▶ [REQUIRED WORK]
Please reprint all of the material below word for word, leaving the pictures out.
— START OF STORED ROWS —
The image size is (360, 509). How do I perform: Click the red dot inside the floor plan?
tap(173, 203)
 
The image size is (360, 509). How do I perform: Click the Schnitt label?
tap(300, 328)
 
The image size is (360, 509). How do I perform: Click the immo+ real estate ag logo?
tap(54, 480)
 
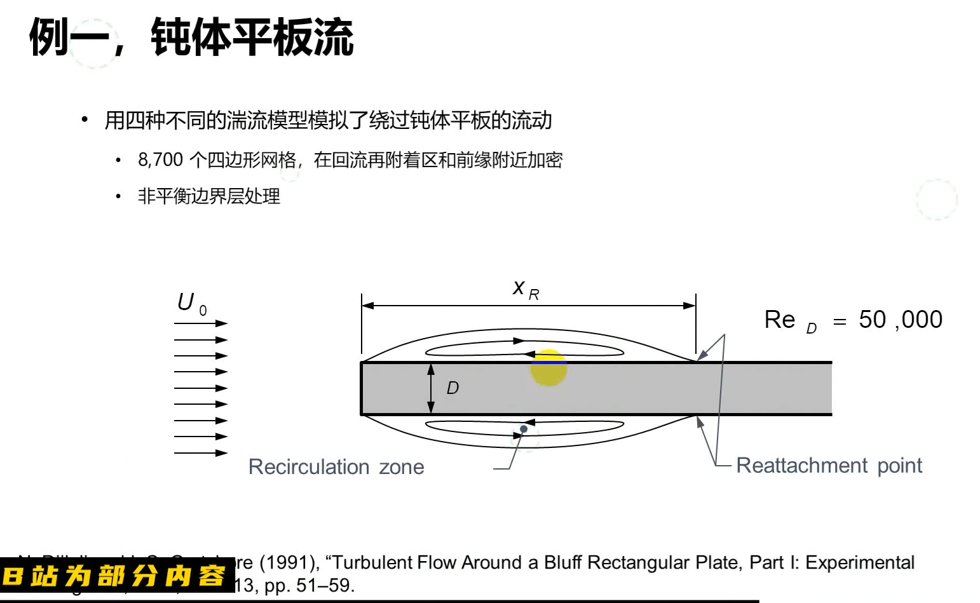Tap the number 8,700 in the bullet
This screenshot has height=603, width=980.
(x=161, y=160)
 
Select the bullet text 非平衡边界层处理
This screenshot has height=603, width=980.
(x=208, y=196)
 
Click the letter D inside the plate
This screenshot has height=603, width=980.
(x=453, y=388)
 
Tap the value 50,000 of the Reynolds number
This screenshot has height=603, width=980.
(x=900, y=320)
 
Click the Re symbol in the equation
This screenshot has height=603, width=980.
(x=780, y=320)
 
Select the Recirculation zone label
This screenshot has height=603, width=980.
(x=336, y=467)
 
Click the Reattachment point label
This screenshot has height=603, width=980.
(x=829, y=466)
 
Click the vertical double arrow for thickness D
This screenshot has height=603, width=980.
(x=431, y=388)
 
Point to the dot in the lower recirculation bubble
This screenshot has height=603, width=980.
(x=524, y=429)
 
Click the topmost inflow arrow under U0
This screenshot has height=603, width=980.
(x=200, y=323)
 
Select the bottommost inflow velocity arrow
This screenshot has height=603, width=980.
(x=200, y=453)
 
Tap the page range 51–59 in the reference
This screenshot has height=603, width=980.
(x=324, y=585)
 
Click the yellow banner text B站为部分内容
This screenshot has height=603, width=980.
(x=114, y=576)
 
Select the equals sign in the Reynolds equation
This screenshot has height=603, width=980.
(x=840, y=322)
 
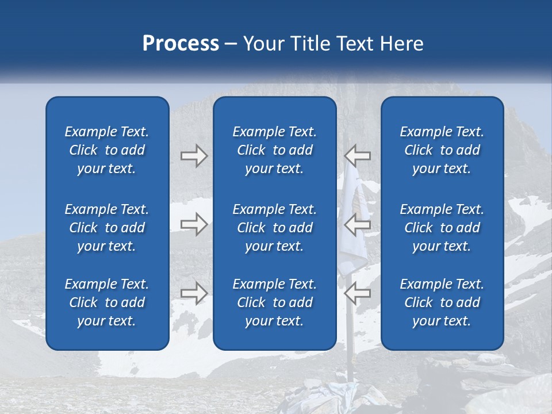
— END OF STORED ROWS —
▶ [SOLUTION TO THIS EXERCISE]
The image size is (360, 509). How do I perform: Click the red dot inside the floor plan?
tap(173, 203)
 
The image size is (360, 509). How do I perform: Click the Schnitt label?
tap(300, 328)
 
The image size is (360, 509). How do I perform: Click the immo+ real estate ag logo?
tap(54, 480)
 
Tap the number 8,700 in the bullet
This screenshot has height=603, width=980.
(x=161, y=160)
 
Select the bullet text 非平衡边界层处理
This screenshot has height=603, width=980.
(x=208, y=196)
 
Click the letter D inside the plate
This screenshot has height=603, width=980.
(x=453, y=388)
 
Tap the value 50,000 of the Reynolds number
This screenshot has height=603, width=980.
(x=900, y=320)
 
Click the Re symbol in the equation
This screenshot has height=603, width=980.
(x=780, y=320)
 
Select the Recirculation zone label
This screenshot has height=603, width=980.
(x=336, y=467)
 
Click the Reattachment point label
This screenshot has height=603, width=980.
(x=829, y=466)
 
Click the vertical double arrow for thickness D
This screenshot has height=603, width=980.
(x=431, y=388)
 
Point to the dot in the lower recirculation bubble
This screenshot has height=603, width=980.
(x=524, y=429)
 
Click the topmost inflow arrow under U0
This screenshot has height=603, width=980.
(x=200, y=323)
 
Select the bottommost inflow velocity arrow
This screenshot has height=603, width=980.
(x=200, y=453)
 
Tap the page range 51–59 in the reference
This screenshot has height=603, width=980.
(x=324, y=585)
 
Click the yellow banner text B站为部分内容
This screenshot has height=603, width=980.
(x=114, y=576)
 
Select the equals sign in the Reynolds equation
This screenshot has height=603, width=980.
(x=840, y=322)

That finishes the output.